EX-99.6 4 a996-adairsvilleleaseguara.htm EX-99.6 Document


LEASE GUARANTY


In order to induce RGA Reinsurance Company, an Missouri corporation (“Lender”), to enter provide an $11,000,000 mortgage loan (the “Loan”) to TDG Adairsville, LLC, a Georgia limited liability company (“Borrower”), secured, inter alia, by Borrower’s assignment of its interest in that certain Lease Agreement of even date herewith (the “Lease”), between Borrower and TDG Operations LLC (“Tenant”), and in consideration of the benefits inuring to the undersigned (the “Guarantor”) under the Loan and the Lease, the receipt and sufficiency of which are represented by Guarantor to Lender to be sufficient and adequate, Guarantor hereby unconditionally guarantees the performance of all of Tenant’s obligations under the Lease, including, without limitation, the payment of rental as provided therein. This Guaranty shall remain in full force throughout the original 20-year Lease term.

This Guaranty is a guaranty of payment and performance, and not of collection. Guarantor hereby waives notice of acceptance of this Guaranty agreement and all other notices in connection herewith or in connection with the liabilities, obligations and duties guaranteed hereby, including notices to it of default by Tenant under the Lease or by Borrower under the Loan, and hereby waives diligence, presentment, protest and suit on the part of Borrower or Lender in the enforcement of any liability, obligation or duty guaranteed hereby.

::::::::

REQUIRED TASK 1
Reproduce the lease guaranty word for word, starting at "LEASE GUARANTY" and ending at "20-year Lease term.".
The entries that follow are unrelated to the lease guaranty.

DATA EXTRACT

::::::::

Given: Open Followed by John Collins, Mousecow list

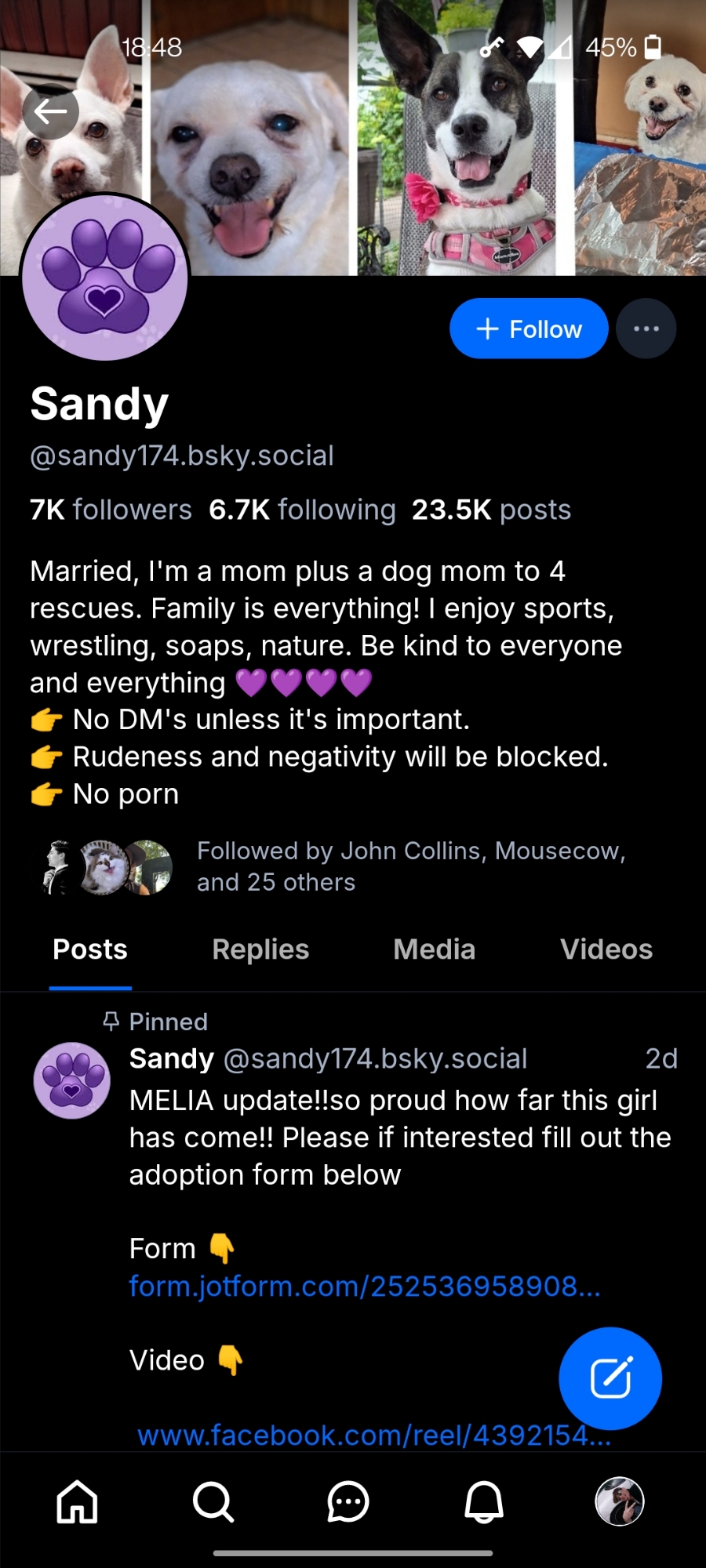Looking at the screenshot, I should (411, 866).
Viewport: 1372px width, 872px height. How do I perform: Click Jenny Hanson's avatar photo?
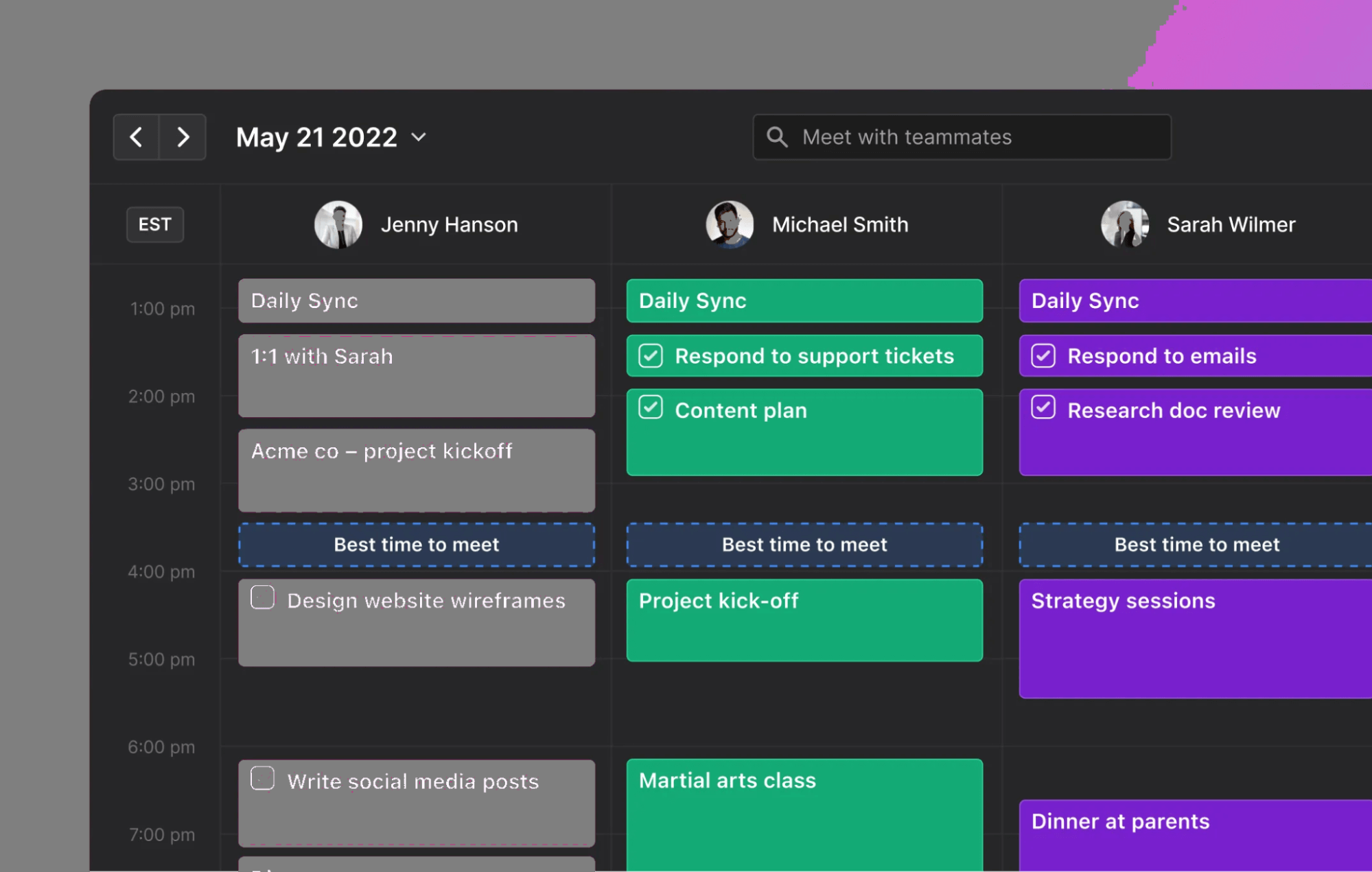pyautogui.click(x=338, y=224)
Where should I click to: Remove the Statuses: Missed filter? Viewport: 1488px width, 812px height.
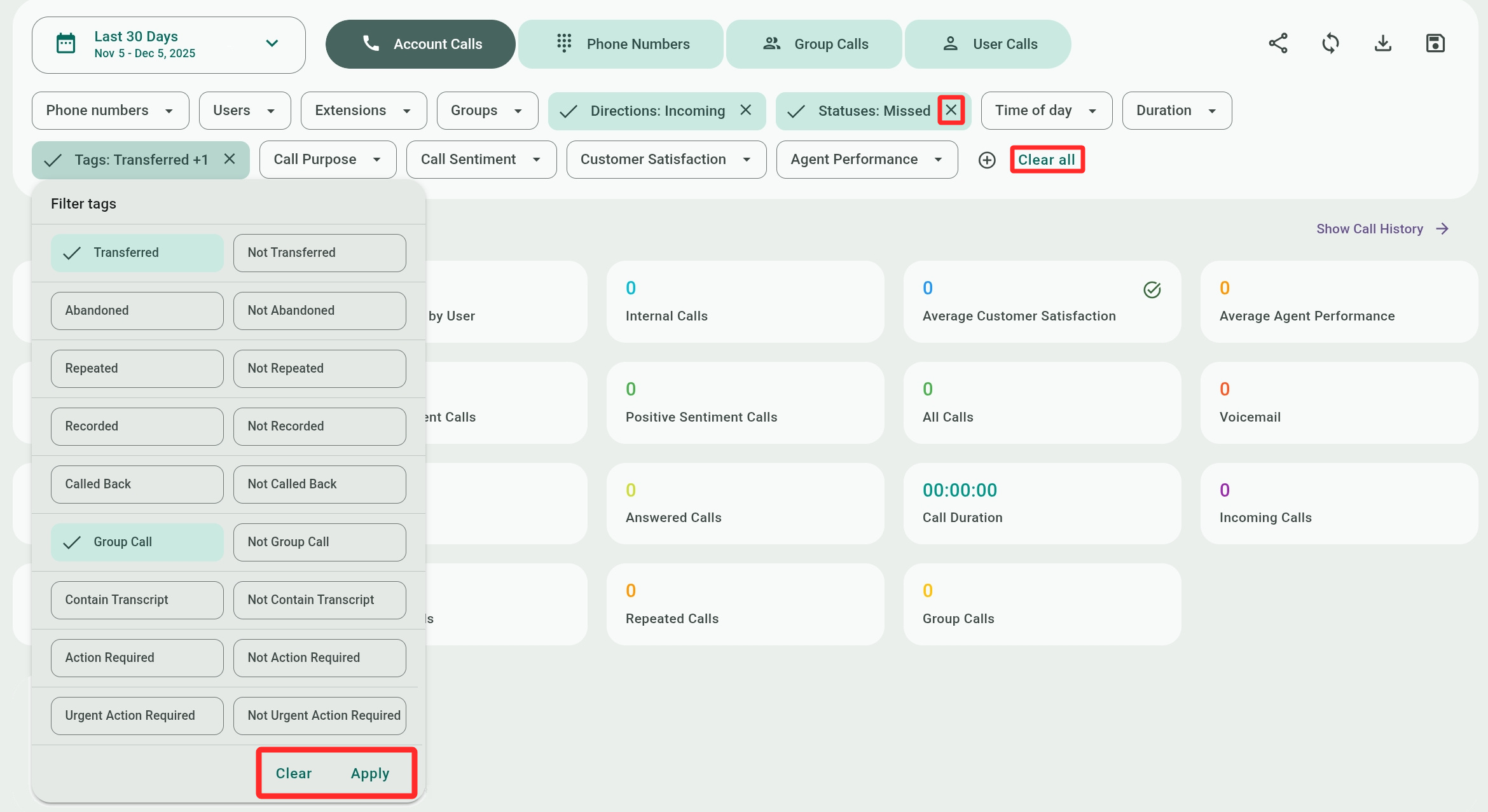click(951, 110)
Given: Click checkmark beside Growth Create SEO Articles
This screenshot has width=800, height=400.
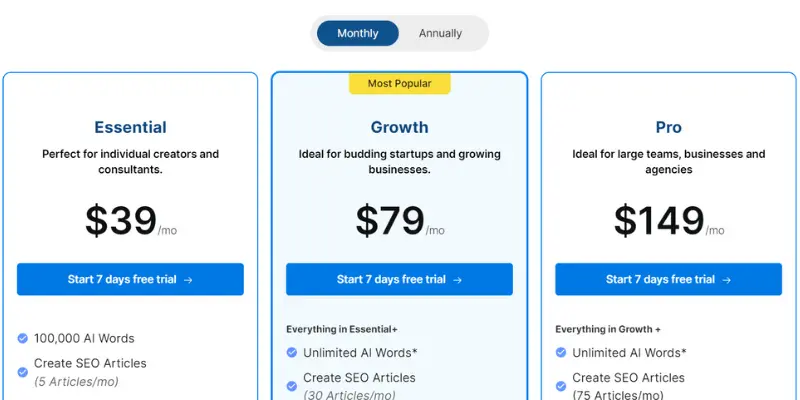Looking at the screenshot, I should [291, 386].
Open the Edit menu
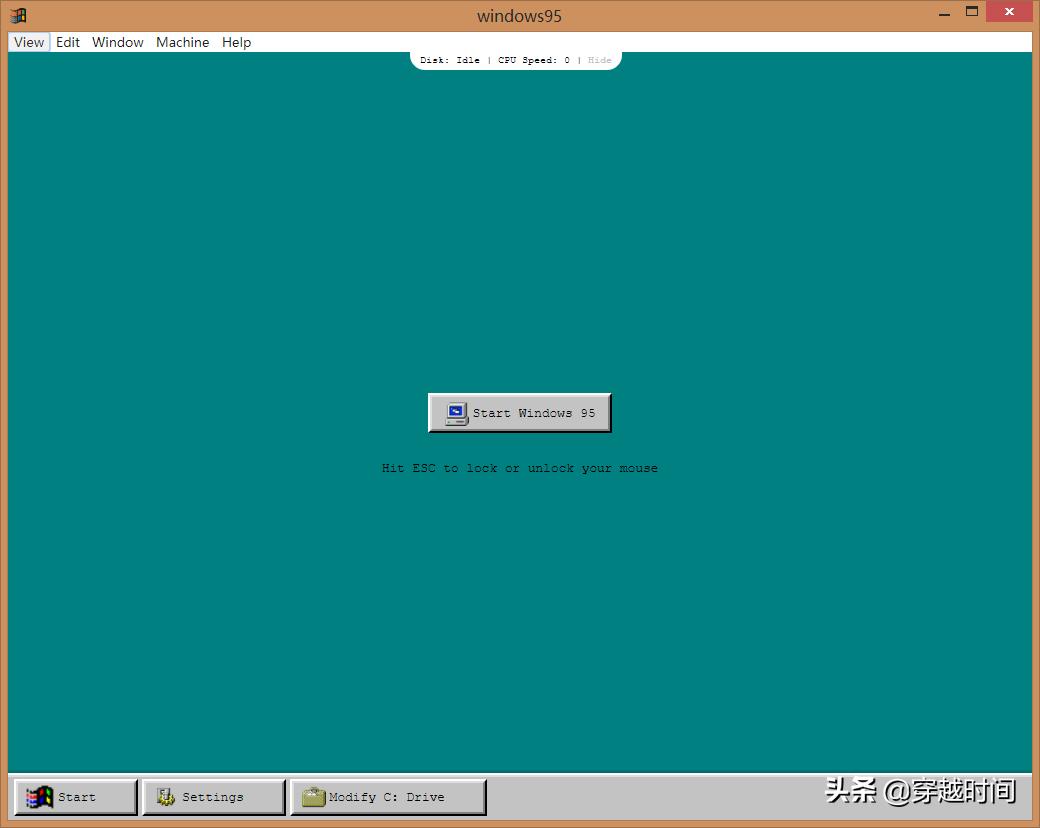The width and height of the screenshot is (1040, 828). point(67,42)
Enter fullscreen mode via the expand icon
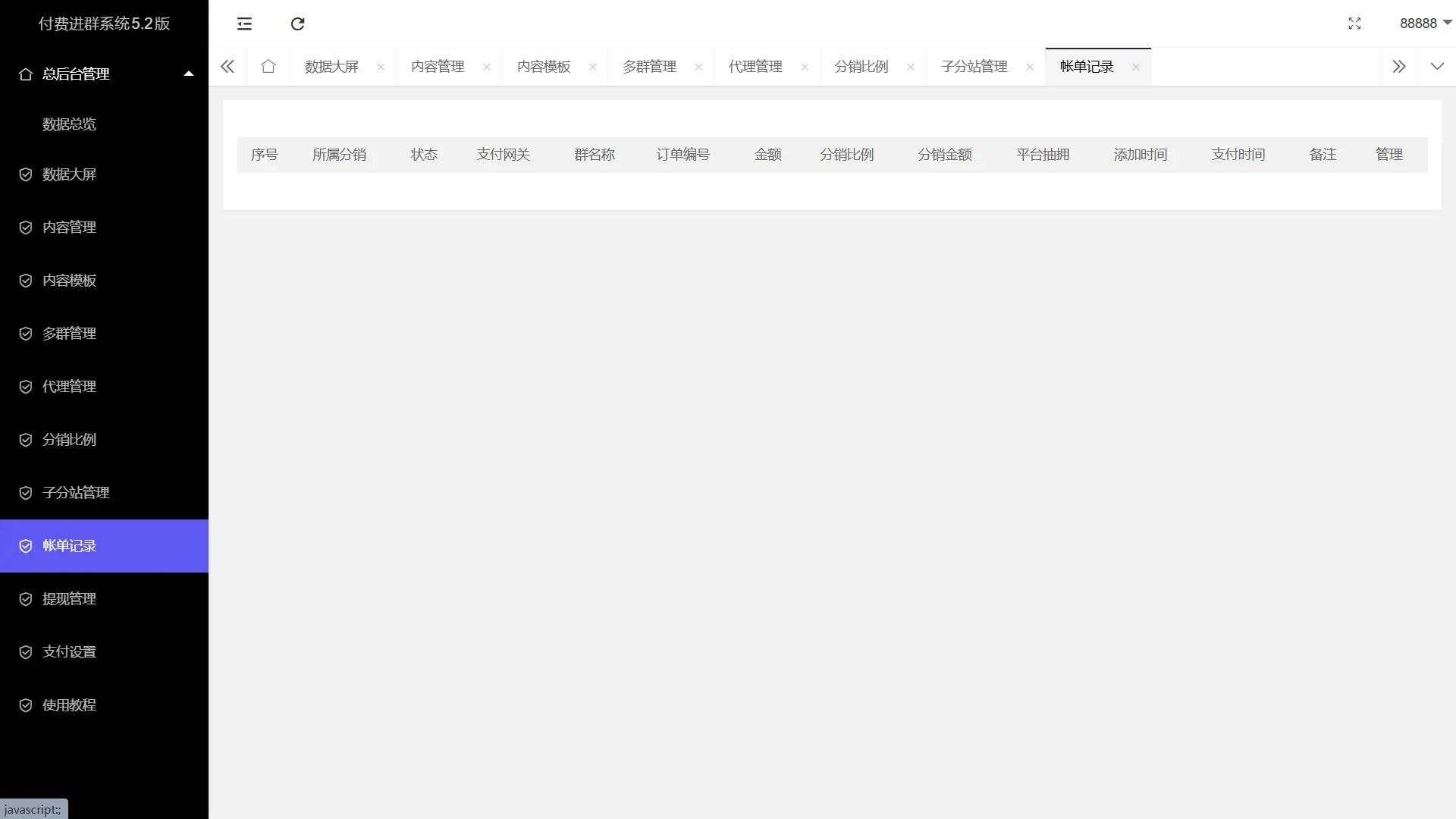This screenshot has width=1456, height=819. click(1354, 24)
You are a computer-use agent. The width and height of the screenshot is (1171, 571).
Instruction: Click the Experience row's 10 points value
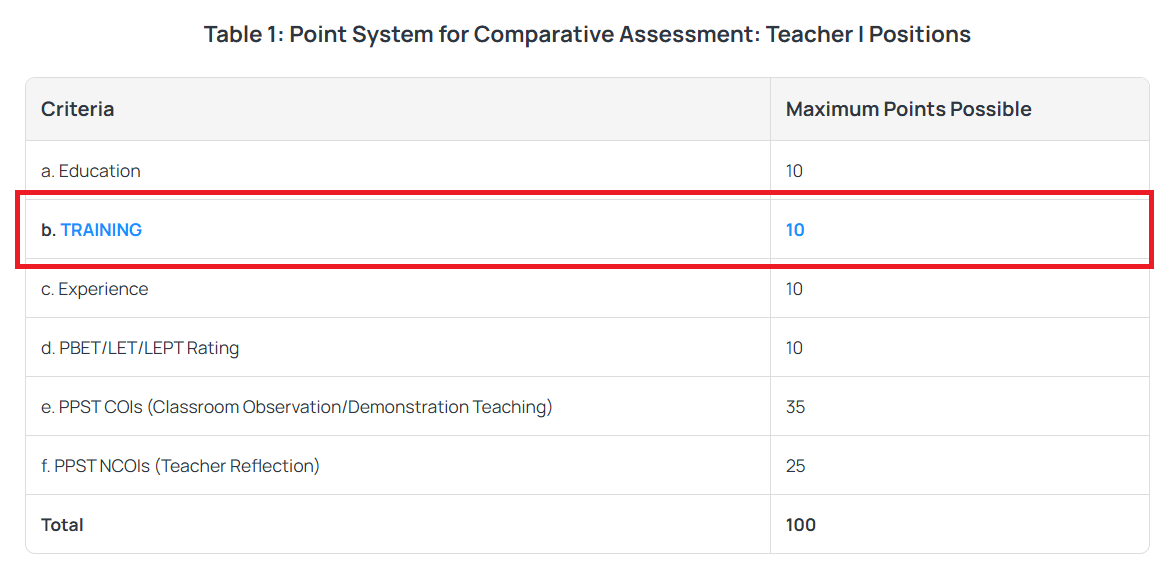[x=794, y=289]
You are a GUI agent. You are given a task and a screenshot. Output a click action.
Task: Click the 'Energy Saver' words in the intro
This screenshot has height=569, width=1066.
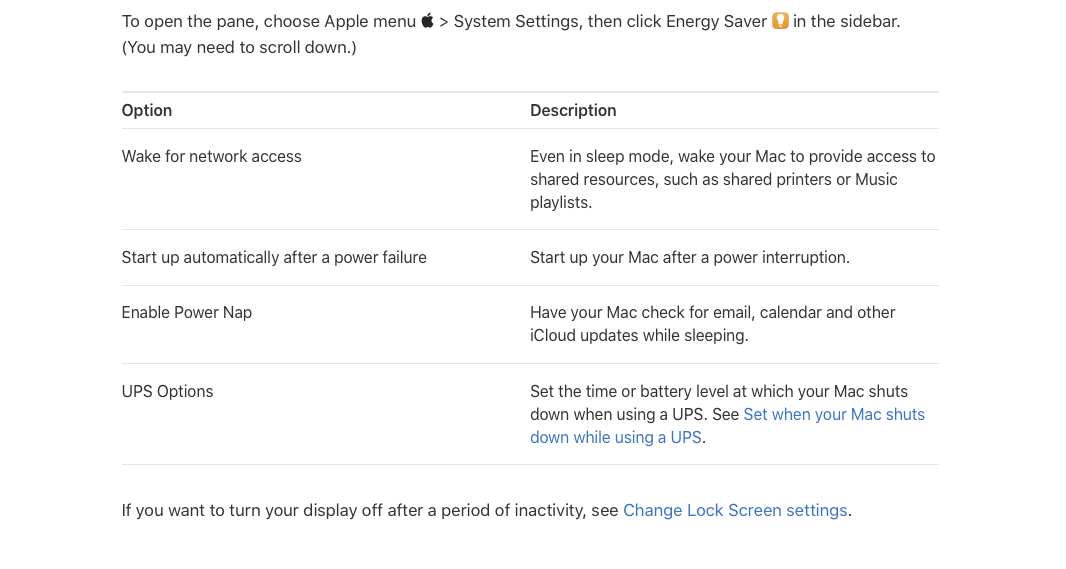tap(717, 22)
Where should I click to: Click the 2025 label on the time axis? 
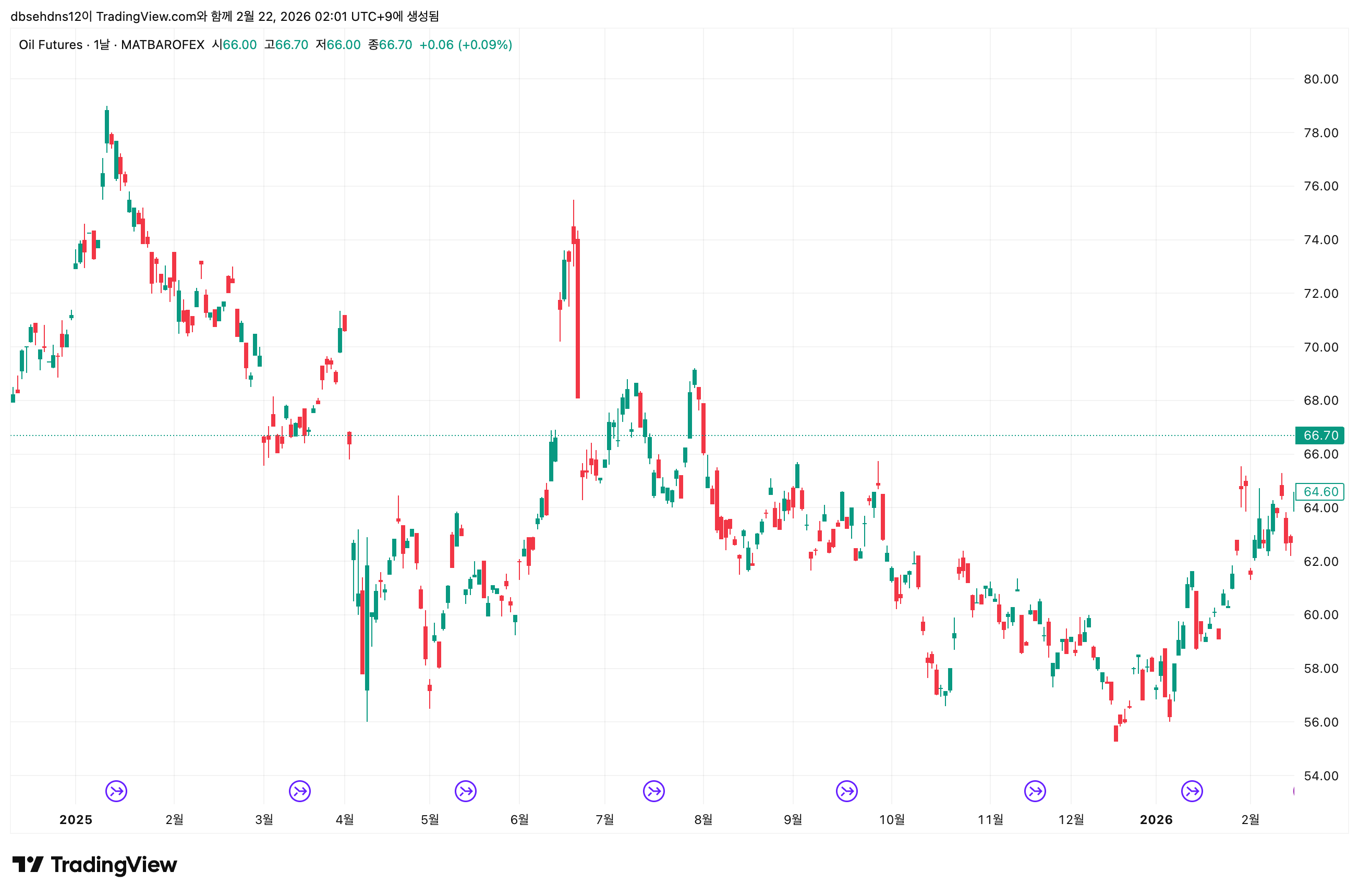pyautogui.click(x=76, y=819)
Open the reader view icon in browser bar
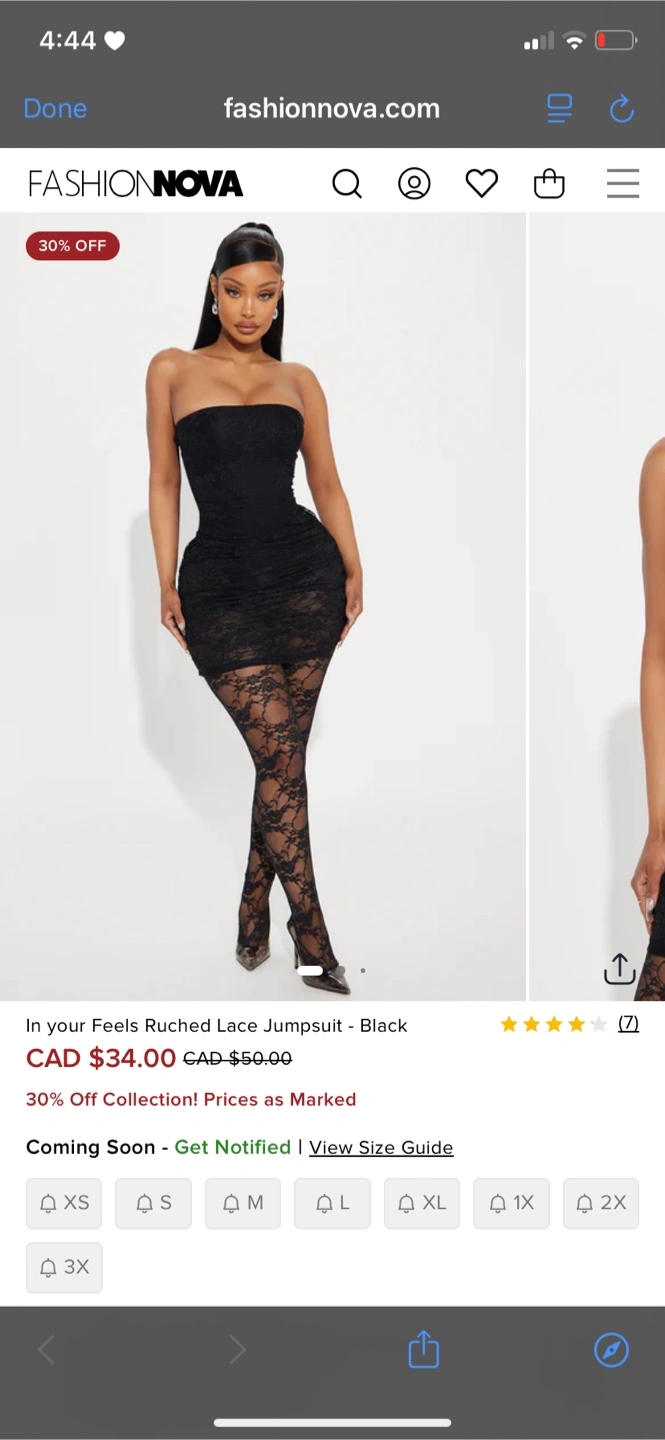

::::::::

REQUIRED TASK 2
Convert the entries into a Markdown table with the columns Row and Line, starting at the line that contains "Enter fullscreen mode via the expand icon" and ending at the last line of the entries. Skip blank lines, and omit the pictures.

TASK ANSWER 1
LEASE GUARANTY


In order to induce RGA Reinsurance Company, an Missouri corporation (“Lender”), to enter provide an $11,000,000 mortgage loan (the “Loan”) to TDG Adairsville, LLC, a Georgia limited liability company (“Borrower”), secured, inter alia, by Borrower’s assignment of its interest in that certain Lease Agreement of even date herewith (the “Lease”), between Borrower and TDG Operations LLC (“Tenant”), and in consideration of the benefits inuring to the undersigned (the “Guarantor”) under the Loan and the Lease, the receipt and sufficiency of which are represented by Guarantor to Lender to be sufficient and adequate, Guarantor hereby unconditionally guarantees the performance of all of Tenant’s obligations under the Lease, including, without limitation, the payment of rental as provided therein. This Guaranty shall remain in full force throughout the original 20-year Lease term.

TASK ANSWER 2
| Row | Line |
|---|---|
| 1 | Enter fullscreen mode via the expand icon |
| 2 | This screenshot has width=1456, height=819. click(1354, 24) |
| 3 | You are a computer-use agent. The width and height of the screenshot is (1171, 571). |
| 4 | Instruction: Click the Experience row's 10 points value |
| 5 | [x=794, y=289] |
| 6 | You are a GUI agent. You are given a task and a screenshot. Output a click action. |
| 7 | Task: Click the 'Energy Saver' words in the intro |
| 8 | This screenshot has height=569, width=1066. |
| 9 | tap(717, 22) |
| 10 | Where should I click to: Click the 2025 label on the time axis?  |
| 11 | pyautogui.click(x=76, y=819) |
| 12 | Open the reader view icon in browser bar |